Jax’s gaze snapped to hers.
“Never.”
He moved then fast, fluid crossing the space between them until he knelt in front of her. One hand cupped her jaw; the other slid low, palm flat over the faint curve already forming beneath her navel.
“I regret every year I spent running instead of finding you sooner,” he said. “I regret every throat I tore out that wasn’t Rhydian’s before tonight. But this?” His thumb stroked once, gentle. “This I would burn the world down to keep.”
The pup answered sharp, sudden kick against his palm.
They both froze.
Jax’s breath left him in a rough exhale.
“Did you feel that?”
Sienna nodded. Tears pricked her eyes unexpected, unwelcome. She blinked them back.
“It’s strong,” she whispered.
“Like its mother.”
He leaned forward and pressed his forehead to hers.
They stayed that way a long time breathing each other in, listening to the third heartbeat that now lived between them.
Then the wind shifted.
Scent hit first: smoke, blood, fury.
Jax was on his feet in an instant, spear in hand.
“Company.”
Sienna rose slowly. The silver wolf inside her stirred, alert but calm.
“How many?”
“Too many.”
He stepped to the entrance, peered through the deadfall.
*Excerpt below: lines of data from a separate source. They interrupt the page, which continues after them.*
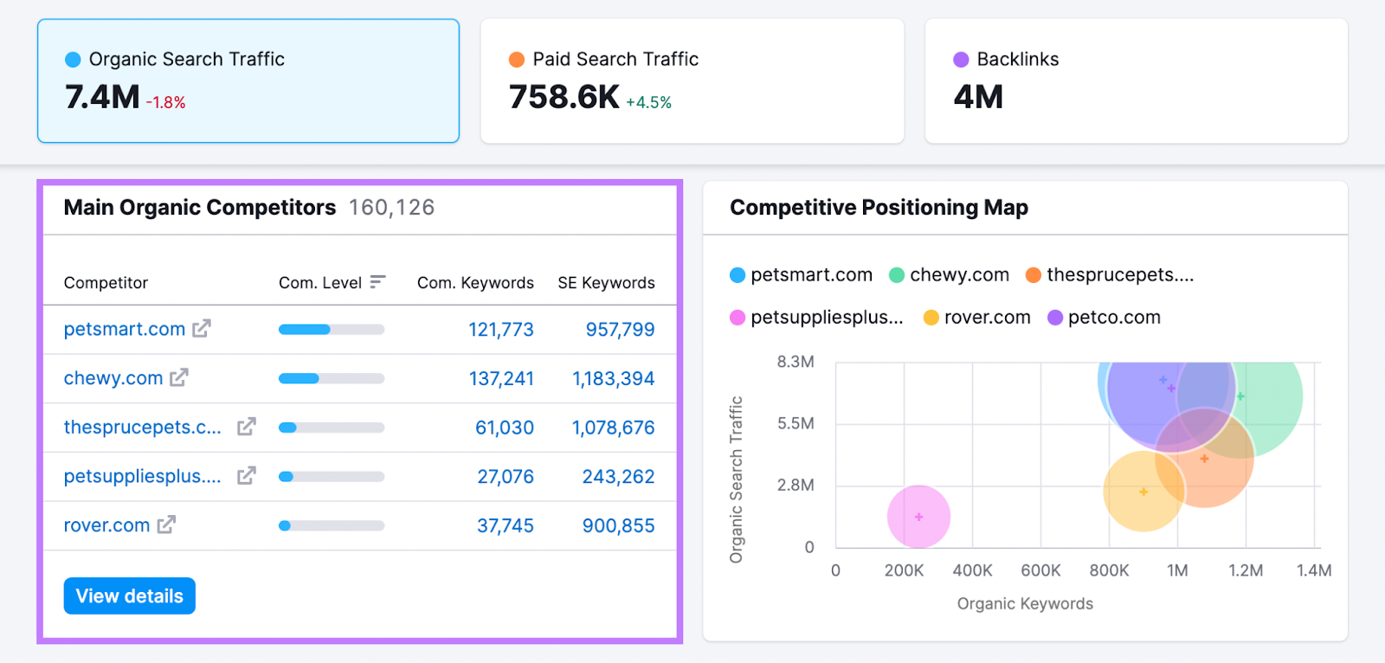Viewport: 1385px width, 663px height.
Task: Toggle rover.com legend in positioning map
Action: (x=977, y=318)
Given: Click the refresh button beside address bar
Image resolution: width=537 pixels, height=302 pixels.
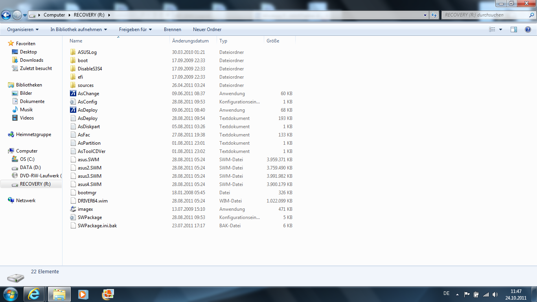Looking at the screenshot, I should pos(434,15).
“Looks like Mara got busy.”
Sienna joined him.
Below the ridge, torches flickered dozens. Wolves in human skin carried them; others prowled in fur. Mara stood at the front, arm in a crude sling, white-blonde hair whipping in the wind. Beside her stood wolves Sienna didn’t recognize larger, darker, foreign scents.
Rival pack.
Mara had called in outsiders.
Jax growled low in his throat.
“They want the pup,” he said. “Alive, probably. Power like that… they’ll kill us both to take it.”
Sienna felt the silver storm rise in her chest.
“Let them try.”
She stepped past him, out into the open air.
The torches below froze.
Mara’s voice carried up the ridge cold, clear.
“You think killing my brother makes you alpha, Hollow? You think swallowing his heart gives you his strength? You’re still nothing. A freak carrying a monster’s whelp.”
Sienna smiled slow, dangerous.
“Then come take it.”
The rival wolves surged first six, maybe seven black and gray, bigger than Blackthorn wolves. They climbed fast.
Jax moved to flank her.
Sienna didn’t wait.
She shifted.
Silver light exploded outward—brighter than before, almost blinding. When she landed on four paws, the ground trembled. The moon seemed to lean closer, bathing her in liquid silver.
The first rival lunged.
She met him mid-air, jaws closing around his throat. One twist. Hot blood sprayed. She dropped the body and spun toward the next.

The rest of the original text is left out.